Em Portugal existem diferenças regionais na demografia dos acessos vasculares com maior taxa de fístulas arteriovenosas no Norte e maior taxa
de próteses no Sul. Na zona Centro existe uma proporção mais elevada de doentes a realizar tratamento através de cateter.

ACESSO VASCULAR UTILIZADO NA PRIMEIRA SESSÃO DE HEMODIÁLISE | 2008 – 2016

ACESSO VASCULAR NOS DOENTES PREVALENTES
(CVC) | 2007 – 2016




Fig. 4 – Acesso vascular utilizado na primeira sessão de hemodiálise e nos doentes prevalentes (taxa de cateteres venosos centrais) entre 2007 e 2016
Gabinete de registo da SPN 2016

As unidades hospitalares tendem a concentrar doentes com mais comorbilidades, não sendo de estranhar que apresentem alguns índices diferentes das unidades periféricas como p. ex.: maior percentagem de doentes seropositivos para hepatite B, hepatite C ou VIH, maior prevalência de cateteres venosos centrais e taxas de mortalidade mais elevadas.

A análise de dados de registos agregados tem limitações inultrapassáveis, mas o Registo da Doença Renal Crónica em estadio 5 da Sociedade Portuguesa de Nefrologia criado em 1984 e com dados de 100% das unidades hospitalares e periféricas de diálise e transplantação renal desde 1997 permite identificar aspetos demográficos importantes de que devem ser salientadas as elevadas incidências e prevalências de doentes com DRC estádio 5 em tratamento em Portugal.

É também relevante referir que a população de doentes em tratamento é idosa e com múltiplas comorbilidades, mas ainda assim a mortalidade é relativamente baixa e com tendência decrescente nos últimos 10 anos embora não seja muito evidente que essa diminuição de mortalidade se mantenha pois nos últimos 2 anos houve um aumento muito ligeiro. A grande maioria dos doentes tem acesso a técnicas de diálise como a hemodiafiltração e a hemodiálise de alto fluxo.

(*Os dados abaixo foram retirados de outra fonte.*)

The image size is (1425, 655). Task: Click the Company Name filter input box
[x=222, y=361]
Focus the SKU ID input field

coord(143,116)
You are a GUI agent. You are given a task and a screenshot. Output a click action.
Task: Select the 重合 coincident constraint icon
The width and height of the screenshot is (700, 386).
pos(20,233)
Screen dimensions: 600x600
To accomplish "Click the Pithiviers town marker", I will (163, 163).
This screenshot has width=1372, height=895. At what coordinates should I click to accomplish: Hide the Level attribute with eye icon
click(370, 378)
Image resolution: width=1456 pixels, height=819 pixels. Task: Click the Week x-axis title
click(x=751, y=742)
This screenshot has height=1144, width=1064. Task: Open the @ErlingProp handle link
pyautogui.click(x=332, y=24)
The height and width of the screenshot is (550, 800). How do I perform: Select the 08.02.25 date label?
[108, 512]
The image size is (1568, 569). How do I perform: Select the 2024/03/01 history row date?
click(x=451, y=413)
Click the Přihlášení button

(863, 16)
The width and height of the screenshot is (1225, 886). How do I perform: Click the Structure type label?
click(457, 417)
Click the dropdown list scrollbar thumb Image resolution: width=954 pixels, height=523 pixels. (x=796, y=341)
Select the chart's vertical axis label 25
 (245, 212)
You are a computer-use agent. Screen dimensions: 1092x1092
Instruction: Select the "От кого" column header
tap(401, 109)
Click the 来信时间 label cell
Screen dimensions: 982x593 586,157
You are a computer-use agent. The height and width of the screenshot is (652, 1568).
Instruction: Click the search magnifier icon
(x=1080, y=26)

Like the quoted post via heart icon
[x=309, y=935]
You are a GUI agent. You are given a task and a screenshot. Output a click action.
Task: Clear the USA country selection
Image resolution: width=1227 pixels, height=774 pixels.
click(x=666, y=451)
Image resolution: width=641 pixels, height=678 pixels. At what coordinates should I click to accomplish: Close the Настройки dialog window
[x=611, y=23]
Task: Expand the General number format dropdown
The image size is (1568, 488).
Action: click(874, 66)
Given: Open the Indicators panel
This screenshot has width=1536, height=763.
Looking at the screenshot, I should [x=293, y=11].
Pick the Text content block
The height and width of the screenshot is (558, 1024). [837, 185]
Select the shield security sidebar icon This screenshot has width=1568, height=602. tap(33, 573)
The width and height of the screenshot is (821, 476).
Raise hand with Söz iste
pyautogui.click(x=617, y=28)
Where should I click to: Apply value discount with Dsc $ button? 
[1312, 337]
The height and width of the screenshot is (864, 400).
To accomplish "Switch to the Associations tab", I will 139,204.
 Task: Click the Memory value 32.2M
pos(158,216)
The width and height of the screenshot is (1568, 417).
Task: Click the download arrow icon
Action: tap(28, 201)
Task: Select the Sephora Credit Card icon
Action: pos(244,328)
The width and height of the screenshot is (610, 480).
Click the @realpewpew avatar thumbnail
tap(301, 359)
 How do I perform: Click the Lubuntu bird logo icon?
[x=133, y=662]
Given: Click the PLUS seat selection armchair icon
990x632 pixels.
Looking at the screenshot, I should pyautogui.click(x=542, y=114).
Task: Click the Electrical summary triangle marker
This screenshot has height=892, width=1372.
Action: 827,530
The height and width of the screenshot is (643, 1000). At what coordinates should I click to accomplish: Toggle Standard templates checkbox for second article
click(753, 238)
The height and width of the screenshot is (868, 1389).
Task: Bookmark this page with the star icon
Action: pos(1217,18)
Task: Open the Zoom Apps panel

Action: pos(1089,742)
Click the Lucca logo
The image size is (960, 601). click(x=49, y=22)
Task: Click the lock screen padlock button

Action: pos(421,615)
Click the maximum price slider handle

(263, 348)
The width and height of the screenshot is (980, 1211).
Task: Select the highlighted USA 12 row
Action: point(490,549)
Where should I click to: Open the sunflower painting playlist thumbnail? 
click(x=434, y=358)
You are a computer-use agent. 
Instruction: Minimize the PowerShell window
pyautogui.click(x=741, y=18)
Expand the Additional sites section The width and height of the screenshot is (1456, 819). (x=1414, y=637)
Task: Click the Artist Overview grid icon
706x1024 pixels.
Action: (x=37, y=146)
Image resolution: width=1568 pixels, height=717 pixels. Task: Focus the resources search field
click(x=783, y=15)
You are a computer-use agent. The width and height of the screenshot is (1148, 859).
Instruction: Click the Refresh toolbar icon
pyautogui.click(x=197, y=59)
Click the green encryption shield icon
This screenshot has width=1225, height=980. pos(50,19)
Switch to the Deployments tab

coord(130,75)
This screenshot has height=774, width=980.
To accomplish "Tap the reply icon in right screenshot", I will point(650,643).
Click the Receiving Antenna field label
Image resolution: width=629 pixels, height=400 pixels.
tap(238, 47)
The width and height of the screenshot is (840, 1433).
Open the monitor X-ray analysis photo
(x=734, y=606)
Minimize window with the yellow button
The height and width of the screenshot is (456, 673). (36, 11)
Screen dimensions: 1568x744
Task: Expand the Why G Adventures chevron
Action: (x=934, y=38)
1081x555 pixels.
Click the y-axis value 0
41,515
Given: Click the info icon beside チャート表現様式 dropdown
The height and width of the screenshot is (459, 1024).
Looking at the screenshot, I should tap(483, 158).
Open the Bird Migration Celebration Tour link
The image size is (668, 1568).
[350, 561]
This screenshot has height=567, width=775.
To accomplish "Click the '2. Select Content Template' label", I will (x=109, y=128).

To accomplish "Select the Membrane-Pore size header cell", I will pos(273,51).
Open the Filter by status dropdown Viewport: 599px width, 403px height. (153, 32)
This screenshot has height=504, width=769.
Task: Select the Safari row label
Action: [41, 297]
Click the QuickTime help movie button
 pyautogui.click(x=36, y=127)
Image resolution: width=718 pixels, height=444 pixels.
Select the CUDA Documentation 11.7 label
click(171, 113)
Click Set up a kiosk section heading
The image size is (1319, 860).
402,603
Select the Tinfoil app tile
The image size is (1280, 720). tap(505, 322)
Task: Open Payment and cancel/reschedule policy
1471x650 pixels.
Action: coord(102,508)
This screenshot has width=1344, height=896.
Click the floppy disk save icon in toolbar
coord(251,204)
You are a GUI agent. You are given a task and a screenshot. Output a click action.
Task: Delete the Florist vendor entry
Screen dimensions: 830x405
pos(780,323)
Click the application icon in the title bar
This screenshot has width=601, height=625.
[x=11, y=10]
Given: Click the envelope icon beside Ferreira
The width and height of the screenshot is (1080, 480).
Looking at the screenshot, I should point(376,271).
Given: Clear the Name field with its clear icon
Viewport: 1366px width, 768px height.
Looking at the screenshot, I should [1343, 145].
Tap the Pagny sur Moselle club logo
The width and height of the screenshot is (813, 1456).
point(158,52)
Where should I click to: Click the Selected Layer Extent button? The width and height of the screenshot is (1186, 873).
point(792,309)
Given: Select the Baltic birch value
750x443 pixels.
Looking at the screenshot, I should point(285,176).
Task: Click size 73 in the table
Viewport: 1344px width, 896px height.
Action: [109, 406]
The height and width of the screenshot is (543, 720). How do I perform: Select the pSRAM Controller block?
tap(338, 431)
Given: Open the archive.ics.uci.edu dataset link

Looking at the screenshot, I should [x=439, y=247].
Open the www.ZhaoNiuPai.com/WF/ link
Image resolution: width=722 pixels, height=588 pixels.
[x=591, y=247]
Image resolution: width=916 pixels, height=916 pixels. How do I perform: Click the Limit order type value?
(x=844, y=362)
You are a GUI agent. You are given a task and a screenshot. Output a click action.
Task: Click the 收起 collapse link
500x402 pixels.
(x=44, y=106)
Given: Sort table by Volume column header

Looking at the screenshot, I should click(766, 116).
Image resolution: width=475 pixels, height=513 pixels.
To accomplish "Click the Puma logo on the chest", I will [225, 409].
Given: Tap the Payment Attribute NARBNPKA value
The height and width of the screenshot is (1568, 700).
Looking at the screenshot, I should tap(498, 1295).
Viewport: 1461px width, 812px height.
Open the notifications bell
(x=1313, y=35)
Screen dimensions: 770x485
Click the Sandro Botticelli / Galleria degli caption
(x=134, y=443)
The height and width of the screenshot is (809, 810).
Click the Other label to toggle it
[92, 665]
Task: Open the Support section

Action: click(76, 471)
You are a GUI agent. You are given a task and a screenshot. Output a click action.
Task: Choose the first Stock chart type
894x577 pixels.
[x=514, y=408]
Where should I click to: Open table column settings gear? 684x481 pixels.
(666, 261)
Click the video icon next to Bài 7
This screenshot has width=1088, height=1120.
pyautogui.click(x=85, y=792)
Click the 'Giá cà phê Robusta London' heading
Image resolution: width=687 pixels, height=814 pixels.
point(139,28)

Diversos parâmetros utilizados para inferir o sucesso e qualidade do tratamento com hemodiálise apresentam elevados padrões de qualidade em Portugal quando comparados com outros países dentro dos mesmos prestadores.

Pode afirmar-se sem grande receio de erro que em Portugal o acesso à hemodiálise é universal para os doentes que necessitam deste tratamento, a rede de centros de hemodiálise está geograficamente bem distribuída e os padrões de qualidade são elevados.